Supplied information:
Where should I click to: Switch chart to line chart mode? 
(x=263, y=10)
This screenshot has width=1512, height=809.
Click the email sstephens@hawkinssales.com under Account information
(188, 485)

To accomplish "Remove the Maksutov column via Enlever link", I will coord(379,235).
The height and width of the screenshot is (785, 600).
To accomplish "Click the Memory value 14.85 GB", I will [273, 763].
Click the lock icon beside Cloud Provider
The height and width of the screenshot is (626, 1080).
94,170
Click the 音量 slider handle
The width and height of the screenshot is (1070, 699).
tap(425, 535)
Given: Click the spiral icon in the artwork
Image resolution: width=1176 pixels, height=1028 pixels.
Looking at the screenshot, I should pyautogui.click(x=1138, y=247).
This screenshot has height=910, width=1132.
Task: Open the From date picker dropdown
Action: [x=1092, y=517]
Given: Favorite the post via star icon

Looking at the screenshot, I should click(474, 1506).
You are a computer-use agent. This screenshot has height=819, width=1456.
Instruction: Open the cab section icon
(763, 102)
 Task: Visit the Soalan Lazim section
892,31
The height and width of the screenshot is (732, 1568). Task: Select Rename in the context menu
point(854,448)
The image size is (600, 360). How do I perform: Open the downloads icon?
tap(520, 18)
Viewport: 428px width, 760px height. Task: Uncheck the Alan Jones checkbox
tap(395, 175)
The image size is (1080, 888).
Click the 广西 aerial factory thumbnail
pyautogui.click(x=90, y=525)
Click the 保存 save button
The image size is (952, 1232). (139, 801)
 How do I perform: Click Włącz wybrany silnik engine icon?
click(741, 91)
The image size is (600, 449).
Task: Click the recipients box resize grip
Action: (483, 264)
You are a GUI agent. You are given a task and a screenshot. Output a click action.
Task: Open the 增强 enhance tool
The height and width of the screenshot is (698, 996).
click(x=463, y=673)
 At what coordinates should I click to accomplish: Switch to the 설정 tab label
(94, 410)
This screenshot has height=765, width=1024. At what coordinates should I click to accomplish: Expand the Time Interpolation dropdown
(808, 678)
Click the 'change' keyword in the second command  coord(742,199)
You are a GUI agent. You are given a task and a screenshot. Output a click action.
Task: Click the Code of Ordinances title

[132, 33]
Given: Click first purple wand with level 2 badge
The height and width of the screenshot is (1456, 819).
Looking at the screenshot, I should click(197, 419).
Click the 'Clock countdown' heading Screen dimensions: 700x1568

Written exercise:
Convert the records, from the first line through the line containing "I will coord(379,235).", into a JSON list of strings with one string per line, leaving out blank lines.

Complete answer:
[
  "Where should I click to: Switch chart to line chart mode? ",
  "(x=263, y=10)",
  "This screenshot has width=1512, height=809.",
  "Click the email sstephens@hawkinssales.com under Account information",
  "(188, 485)",
  "To accomplish \"Remove the Maksutov column via Enlever link\", I will coord(379,235)."
]